One hour and twenty minutes later, the lights manager has bricolaged an improvisation: a gray lamp, hung above the dancers, a long cable leading to a nifty push-button switch in her hand, while she was still standing on the cafeteria table.  “You barely need to touch it and it’s going to switch off and on.  You should be fine,”  he said.  Now, with everything literally in her hands, she tried the switch several times, then spoke up.

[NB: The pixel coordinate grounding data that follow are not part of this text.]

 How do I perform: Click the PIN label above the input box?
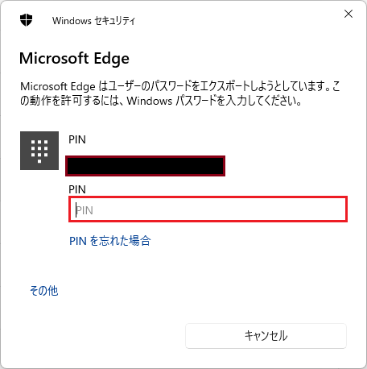pos(77,189)
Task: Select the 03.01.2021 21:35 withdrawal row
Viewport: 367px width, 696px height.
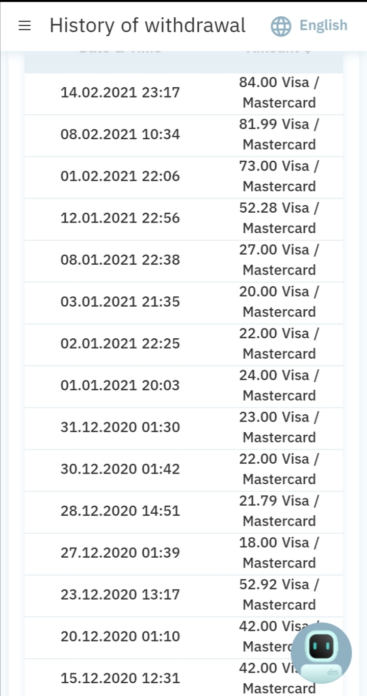Action: click(x=120, y=302)
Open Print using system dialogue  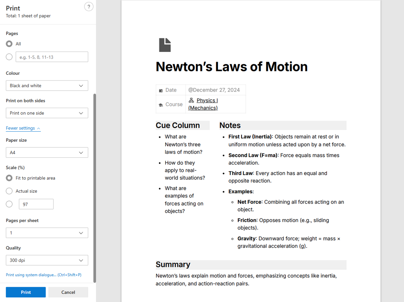coord(44,275)
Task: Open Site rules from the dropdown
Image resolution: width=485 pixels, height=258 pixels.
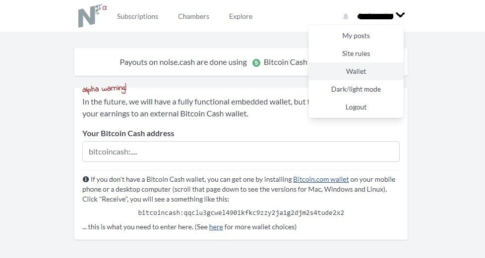Action: (x=356, y=53)
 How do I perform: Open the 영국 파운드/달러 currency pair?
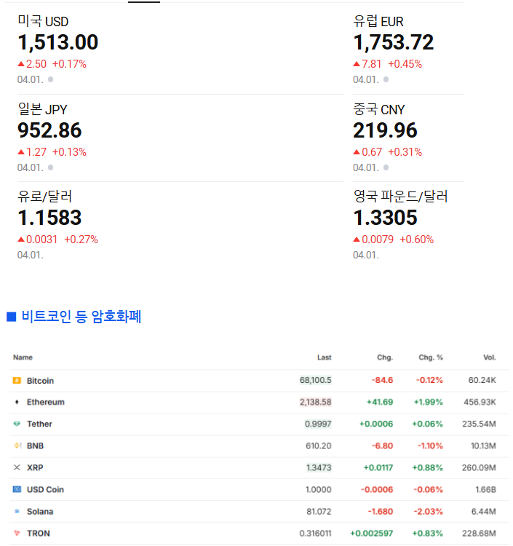point(386,218)
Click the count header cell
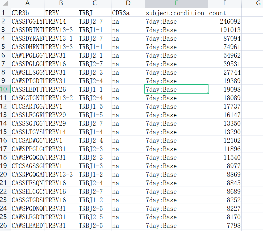 (225, 13)
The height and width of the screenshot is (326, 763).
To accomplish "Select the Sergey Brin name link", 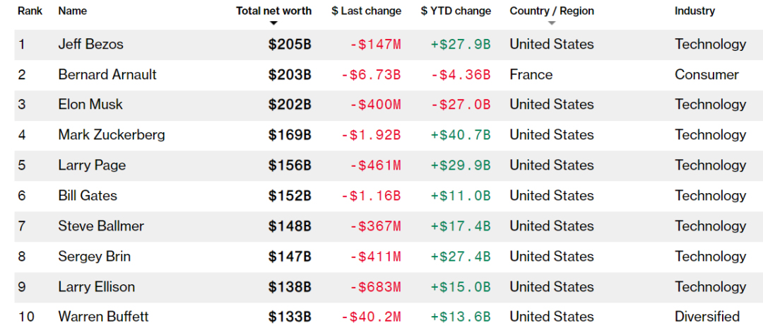I will (94, 257).
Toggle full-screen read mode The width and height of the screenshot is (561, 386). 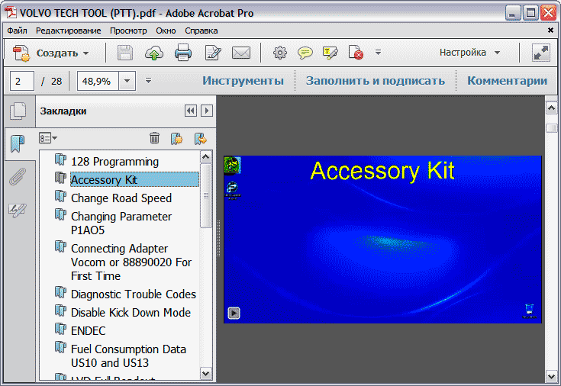[541, 53]
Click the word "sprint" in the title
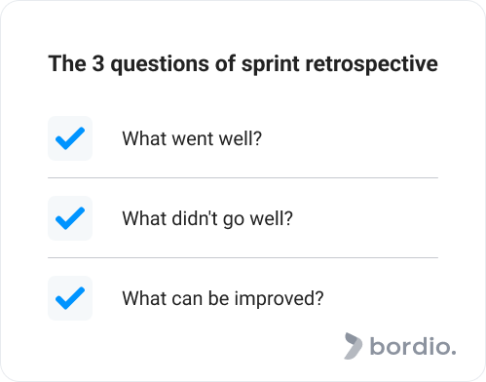Image resolution: width=486 pixels, height=382 pixels. 270,64
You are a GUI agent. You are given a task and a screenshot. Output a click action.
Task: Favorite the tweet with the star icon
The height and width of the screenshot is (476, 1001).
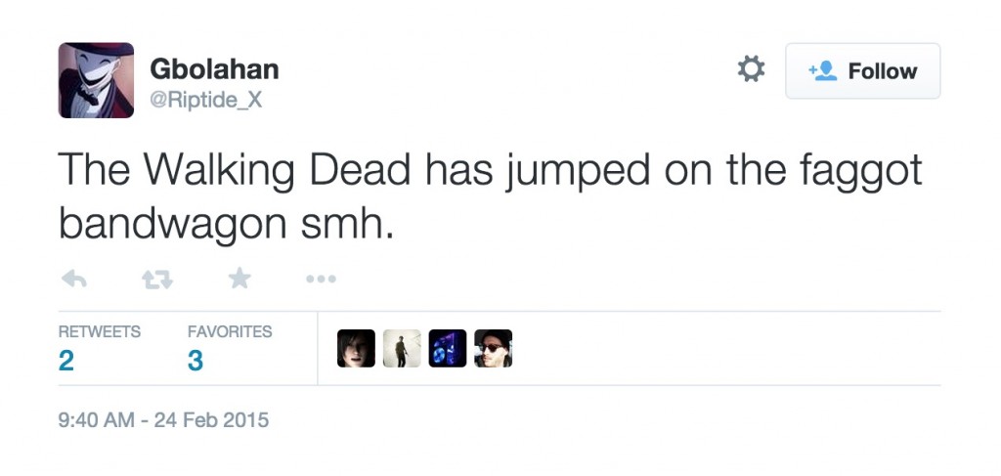(239, 280)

      “Come on, everyone, break’s over.  Let’s get into it once again.  Now, please listen carefully.  We’ll use this lamp for syncing.  For the time being, just manual mode, thus pray I’ll be right and that my fingers are still fast enough.  Putting in a second track with music to sync the light will definitely take some time, so I’ll try to fix our mess this way for now.  So, please run forward, or better, move in general on the approximate beats or strobes of the light.  Approximate, as I don’t want us to look too regimented.  Thus allow yourselves some tolerance with respect to your neighbours, don’t strike or step too strictly with the music, at the same time as them.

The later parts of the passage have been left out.